*YOUR OBJECTIVE*
When you reach the line that contains "Where should I click to: Click the share" in the data below, start reproducing lines exactly, and stop after the line that contains "Task: Click the browser address bar URL".

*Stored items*
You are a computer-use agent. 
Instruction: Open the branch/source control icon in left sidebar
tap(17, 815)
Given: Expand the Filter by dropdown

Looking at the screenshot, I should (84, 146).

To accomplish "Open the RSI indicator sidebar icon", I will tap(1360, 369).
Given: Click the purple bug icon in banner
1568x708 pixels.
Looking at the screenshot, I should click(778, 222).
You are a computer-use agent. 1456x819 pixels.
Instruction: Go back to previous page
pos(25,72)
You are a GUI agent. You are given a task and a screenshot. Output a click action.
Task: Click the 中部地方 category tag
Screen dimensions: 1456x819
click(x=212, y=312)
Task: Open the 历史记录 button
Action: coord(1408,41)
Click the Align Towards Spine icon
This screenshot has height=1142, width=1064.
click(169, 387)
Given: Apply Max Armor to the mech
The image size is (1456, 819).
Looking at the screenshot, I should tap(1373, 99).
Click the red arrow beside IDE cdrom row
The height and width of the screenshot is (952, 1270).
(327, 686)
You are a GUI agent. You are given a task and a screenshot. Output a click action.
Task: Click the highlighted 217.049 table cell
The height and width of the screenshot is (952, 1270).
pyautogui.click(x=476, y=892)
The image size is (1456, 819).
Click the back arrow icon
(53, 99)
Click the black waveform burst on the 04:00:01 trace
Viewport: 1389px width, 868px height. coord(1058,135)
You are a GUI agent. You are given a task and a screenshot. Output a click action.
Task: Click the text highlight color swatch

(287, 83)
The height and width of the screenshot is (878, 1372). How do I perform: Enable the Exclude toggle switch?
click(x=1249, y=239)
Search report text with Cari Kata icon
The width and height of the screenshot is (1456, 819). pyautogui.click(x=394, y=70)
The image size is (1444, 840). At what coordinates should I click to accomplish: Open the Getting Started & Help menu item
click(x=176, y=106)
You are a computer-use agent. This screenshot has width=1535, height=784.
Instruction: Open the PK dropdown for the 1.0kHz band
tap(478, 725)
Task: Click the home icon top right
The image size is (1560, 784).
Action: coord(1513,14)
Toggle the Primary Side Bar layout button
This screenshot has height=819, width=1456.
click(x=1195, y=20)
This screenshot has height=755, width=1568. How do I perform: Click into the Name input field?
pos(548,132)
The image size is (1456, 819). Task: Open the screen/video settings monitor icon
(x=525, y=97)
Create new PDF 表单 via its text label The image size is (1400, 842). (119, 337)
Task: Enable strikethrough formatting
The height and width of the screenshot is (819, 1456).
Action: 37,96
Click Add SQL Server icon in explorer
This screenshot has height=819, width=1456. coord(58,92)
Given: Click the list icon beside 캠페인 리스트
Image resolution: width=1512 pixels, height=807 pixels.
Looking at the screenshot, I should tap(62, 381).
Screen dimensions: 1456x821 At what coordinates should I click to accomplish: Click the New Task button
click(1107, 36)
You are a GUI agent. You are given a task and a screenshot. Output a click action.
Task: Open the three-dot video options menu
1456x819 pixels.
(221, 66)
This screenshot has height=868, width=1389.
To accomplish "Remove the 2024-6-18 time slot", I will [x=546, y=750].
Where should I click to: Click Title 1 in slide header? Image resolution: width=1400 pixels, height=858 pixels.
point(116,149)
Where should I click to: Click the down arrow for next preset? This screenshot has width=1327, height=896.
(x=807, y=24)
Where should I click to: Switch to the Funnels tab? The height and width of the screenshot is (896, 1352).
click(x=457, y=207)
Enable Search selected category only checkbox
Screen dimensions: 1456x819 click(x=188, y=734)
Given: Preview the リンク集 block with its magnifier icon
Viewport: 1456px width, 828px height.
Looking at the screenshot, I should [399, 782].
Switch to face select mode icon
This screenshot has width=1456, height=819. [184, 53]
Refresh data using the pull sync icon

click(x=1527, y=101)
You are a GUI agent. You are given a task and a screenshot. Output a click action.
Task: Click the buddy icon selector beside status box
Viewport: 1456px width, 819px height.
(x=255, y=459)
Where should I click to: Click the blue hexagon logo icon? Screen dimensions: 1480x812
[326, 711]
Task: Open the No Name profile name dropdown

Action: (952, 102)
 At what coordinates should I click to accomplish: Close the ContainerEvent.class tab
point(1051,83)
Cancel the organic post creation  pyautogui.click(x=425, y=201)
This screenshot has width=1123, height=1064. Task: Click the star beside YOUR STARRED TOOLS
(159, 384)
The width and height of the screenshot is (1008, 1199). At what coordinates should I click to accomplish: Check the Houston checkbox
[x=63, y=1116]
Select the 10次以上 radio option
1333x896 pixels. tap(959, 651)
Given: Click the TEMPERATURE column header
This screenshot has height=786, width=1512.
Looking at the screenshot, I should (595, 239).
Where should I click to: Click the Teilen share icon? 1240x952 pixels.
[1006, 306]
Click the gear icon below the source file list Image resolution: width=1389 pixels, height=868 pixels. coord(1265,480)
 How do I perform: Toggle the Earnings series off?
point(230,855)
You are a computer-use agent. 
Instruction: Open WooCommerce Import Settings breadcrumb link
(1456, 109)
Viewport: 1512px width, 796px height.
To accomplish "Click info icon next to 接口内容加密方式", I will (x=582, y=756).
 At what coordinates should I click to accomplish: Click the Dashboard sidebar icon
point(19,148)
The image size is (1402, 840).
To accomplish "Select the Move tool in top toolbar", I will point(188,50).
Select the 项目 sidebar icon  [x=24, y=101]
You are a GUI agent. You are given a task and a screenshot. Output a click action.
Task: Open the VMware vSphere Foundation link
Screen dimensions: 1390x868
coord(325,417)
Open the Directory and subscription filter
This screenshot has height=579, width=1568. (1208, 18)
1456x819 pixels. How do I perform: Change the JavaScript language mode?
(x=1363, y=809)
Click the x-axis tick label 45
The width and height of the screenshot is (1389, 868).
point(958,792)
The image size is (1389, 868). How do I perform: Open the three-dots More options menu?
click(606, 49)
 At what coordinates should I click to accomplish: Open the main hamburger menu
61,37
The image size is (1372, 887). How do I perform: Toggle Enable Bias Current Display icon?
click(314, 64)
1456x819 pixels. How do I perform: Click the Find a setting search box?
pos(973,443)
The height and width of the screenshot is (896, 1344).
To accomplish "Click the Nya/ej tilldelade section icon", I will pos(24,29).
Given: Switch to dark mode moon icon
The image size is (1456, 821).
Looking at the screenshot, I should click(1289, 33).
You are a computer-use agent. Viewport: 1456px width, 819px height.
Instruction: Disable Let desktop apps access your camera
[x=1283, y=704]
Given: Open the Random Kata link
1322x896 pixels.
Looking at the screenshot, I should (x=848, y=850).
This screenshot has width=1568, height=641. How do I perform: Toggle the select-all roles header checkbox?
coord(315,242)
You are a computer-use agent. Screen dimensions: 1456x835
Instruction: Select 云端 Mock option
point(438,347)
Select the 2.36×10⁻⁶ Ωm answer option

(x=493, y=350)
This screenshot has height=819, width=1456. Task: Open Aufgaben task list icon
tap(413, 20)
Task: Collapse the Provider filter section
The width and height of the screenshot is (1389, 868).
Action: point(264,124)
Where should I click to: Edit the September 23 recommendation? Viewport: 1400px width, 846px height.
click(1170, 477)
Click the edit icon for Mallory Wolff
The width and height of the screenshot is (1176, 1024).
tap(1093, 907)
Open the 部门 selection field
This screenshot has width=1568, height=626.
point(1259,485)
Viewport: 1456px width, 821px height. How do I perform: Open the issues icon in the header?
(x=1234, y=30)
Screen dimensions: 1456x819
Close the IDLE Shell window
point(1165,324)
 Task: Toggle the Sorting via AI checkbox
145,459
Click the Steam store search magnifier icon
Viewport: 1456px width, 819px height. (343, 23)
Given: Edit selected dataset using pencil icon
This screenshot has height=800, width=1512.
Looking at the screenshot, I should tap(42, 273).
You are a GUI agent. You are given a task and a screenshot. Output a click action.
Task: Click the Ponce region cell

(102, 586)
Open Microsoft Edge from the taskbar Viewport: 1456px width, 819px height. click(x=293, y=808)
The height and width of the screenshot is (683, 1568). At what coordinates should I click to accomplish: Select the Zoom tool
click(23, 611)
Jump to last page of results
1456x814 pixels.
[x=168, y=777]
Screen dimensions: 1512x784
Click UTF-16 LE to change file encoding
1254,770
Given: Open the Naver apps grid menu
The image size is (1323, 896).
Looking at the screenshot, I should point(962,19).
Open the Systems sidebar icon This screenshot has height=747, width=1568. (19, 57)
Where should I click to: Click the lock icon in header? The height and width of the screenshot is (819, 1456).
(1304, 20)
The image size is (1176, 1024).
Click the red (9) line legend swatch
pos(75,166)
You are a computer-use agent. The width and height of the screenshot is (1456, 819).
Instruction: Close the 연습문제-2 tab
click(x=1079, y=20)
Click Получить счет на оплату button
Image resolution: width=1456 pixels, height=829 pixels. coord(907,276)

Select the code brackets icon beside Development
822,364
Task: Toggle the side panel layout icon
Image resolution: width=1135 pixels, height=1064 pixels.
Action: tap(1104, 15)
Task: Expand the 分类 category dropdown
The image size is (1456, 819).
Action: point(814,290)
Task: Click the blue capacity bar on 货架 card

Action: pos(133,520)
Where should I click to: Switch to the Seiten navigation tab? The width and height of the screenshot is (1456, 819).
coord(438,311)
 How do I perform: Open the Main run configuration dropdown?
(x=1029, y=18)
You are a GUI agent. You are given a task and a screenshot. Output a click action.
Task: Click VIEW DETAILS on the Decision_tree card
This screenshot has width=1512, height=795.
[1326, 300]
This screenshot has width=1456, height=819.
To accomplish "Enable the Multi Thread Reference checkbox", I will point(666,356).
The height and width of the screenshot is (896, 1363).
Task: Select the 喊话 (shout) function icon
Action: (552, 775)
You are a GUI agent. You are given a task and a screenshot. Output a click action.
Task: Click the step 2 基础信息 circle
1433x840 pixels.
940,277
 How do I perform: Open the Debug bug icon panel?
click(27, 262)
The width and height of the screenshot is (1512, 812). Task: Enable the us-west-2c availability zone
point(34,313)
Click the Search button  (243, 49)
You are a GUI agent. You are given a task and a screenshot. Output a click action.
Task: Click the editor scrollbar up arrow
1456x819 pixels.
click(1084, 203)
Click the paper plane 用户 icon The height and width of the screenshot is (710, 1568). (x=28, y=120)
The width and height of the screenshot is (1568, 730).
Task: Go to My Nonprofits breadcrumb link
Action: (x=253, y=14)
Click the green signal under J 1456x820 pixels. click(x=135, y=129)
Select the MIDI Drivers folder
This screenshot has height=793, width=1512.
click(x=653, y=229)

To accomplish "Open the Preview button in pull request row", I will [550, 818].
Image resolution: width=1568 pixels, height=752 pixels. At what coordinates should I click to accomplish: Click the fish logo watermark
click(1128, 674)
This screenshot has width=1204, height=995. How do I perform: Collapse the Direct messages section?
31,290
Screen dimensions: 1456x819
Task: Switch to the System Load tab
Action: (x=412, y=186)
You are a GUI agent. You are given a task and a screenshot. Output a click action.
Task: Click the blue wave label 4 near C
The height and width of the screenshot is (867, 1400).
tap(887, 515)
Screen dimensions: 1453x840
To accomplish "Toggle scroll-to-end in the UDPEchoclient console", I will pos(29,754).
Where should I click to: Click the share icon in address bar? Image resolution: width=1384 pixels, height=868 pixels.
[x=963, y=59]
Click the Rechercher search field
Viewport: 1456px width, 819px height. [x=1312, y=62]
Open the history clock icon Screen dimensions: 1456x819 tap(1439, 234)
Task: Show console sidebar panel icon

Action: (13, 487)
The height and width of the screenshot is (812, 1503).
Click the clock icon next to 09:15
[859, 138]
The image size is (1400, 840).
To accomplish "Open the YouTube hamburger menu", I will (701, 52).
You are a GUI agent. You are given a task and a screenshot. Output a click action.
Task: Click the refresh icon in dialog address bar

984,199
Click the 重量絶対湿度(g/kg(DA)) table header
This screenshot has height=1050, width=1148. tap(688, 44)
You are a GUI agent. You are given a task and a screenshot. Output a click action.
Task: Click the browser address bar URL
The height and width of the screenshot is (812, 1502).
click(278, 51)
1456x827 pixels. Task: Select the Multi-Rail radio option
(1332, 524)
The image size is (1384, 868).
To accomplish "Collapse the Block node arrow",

*REPLY*
Where should I click to: Click the share icon in address bar? Image resolution: width=1384 pixels, height=868 pixels.
[x=963, y=59]
Click the Rechercher search field
Viewport: 1456px width, 819px height. [x=1312, y=62]
Open the history clock icon Screen dimensions: 1456x819 tap(1439, 234)
Task: Show console sidebar panel icon

Action: (13, 487)
The height and width of the screenshot is (812, 1503).
Click the clock icon next to 09:15
[859, 138]
The image size is (1400, 840).
To accomplish "Open the YouTube hamburger menu", I will (701, 52).
You are a GUI agent. You are given a task and a screenshot. Output a click action.
Task: Click the refresh icon in dialog address bar

984,199
Click the 重量絶対湿度(g/kg(DA)) table header
This screenshot has height=1050, width=1148. tap(688, 44)
You are a GUI agent. You are given a task and a screenshot. Output a click action.
Task: Click the browser address bar URL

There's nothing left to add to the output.